Another shining FTZ success is found in Elkton, Va. (pop. 2,700), nestled in the Shenandoah Valley about 100 miles southwest of Washington, D.C. There, pharmaceutical giant Merck operates a sprawling factory that, according to the company’s federal filings, makes drugs to treat diseases ranging from HIV to river blindness to Parkinson’s to cervical cancer. Workers in Elkton make their pills without Merck’s paying U.S. tariffs on imported raw materials (various chemicals, gums, resins) that otherwise would be subject to duties. Free trade is what Elkton, Va. is all about — ask the Merck workers whose jobs depend upon it.

Or take Caterpillar Inc.’s operations in a Foreign Trade Zone in Victoria, Texas, where it makes its iconic yellow excavators and frame assemblies. There is a very long list of imported parts that Cat brings in duty free to keep its Texas workers busy: including various rods and tubes, hoses, fittings, seal strips, clamps, caskets, glass, ceramics, and many more.

There’s another company that has been creating American jobs in a place where they are much needed, but which isn’t in a Foreign Trade Zone. A commendable start-up named Shinola has started putting Americans to work making fine watches and bicycles in bankrupt Detroit. “We know there’s not just history in Detroit, there’s a future,” the company declares on its website.
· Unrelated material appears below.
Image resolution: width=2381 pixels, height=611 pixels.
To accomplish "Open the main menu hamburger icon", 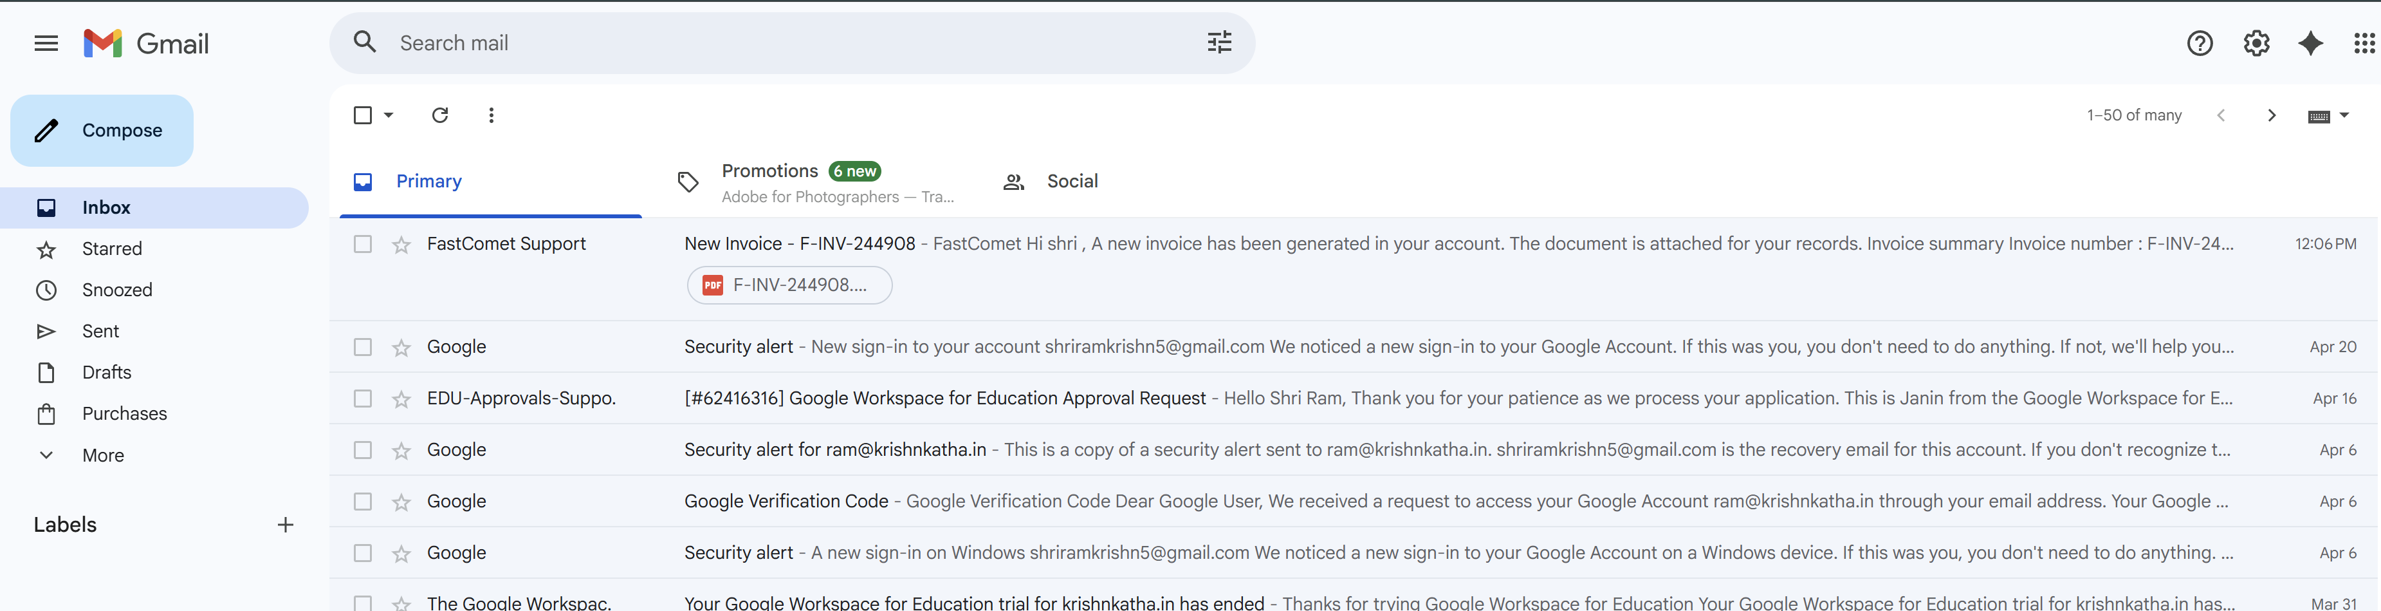I will point(46,43).
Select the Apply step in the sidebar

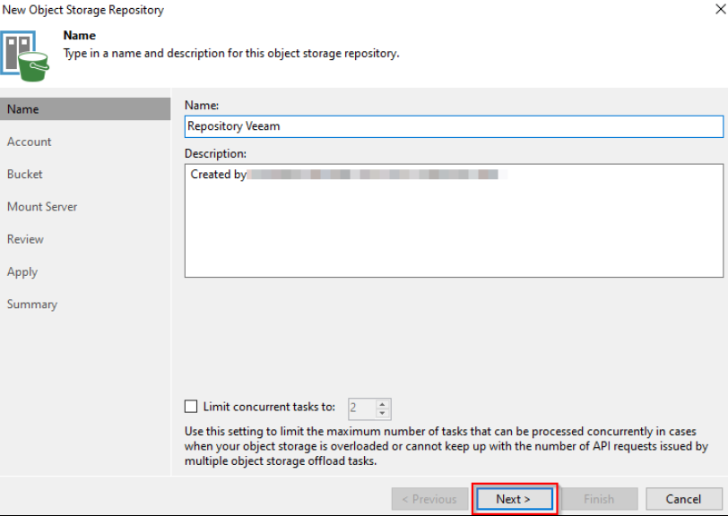pyautogui.click(x=22, y=271)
Hopefully, savvy risk takers like Shinola will become shining successes, inspiring other intrepid entrepreneurs to start re-building Detroit — a sad city that is perhaps the nation’s number one example of the consequences of unenlightened economic policies. (The AFL-CIO’s unions and the old-line U.S. auto manufacturers bear the responsibility for this, but prefer to blame import competition.)

And of course it happens that Shinola’s prospects for success turn on the ability of this entrepreneurial-minded company to benefit from global trade flows. Shinola sources its bike frames and fork tubing from Mississippi, the chainstay plates from Wisconsin, spokes from Colorado — but also imports other necessary parts from Asia and Europe. And the Shinola workers who assemble watches in Detroit, make them from Swiss movements, and also cases, dials, hands, crystals and buckles from China. So this success story is Made in the World, not Made in America.

Given his attitude towards import competition, Obama is not likely to go to Detroit and call for economic policies that would make the entire city a free-trade zone. Nor have prominent national Republicans expressed any such interest.

While American politicians of both political parties remain intellectually trapped in their insular Made in America mentality, other countries — China, for instance — are thinking of better adjusting their economic policies to fit Made in the World economic realities.

Last summer, with the apparent endorsement of Chinese Premier Li Keqiang, Beijing announced plans to make parts of Shanghai a free trade zone. As the South China Morning Post, the respected Hong Kong daily newspaper, has observed, this will be the “first Hong Kong-like free trade area in mainland China.” And according to various recent news reports, Beijing is also considering creating another dozen such duty-free zones around the country. They include Guangdong, which is economically close to Hong Kong, the port of Qingdao, and Hangzhou, home of the e-commerce giant Alibaba. While the Chinese plans’ implementation are still works in progress, at least Beijing’s leaders are asking the right questions.

As for Obama, it might help if the president would spend less time thinking about effective campaign rhetoric, and more effective governance. After all, it’s the latter that eventually determines presidential legacies.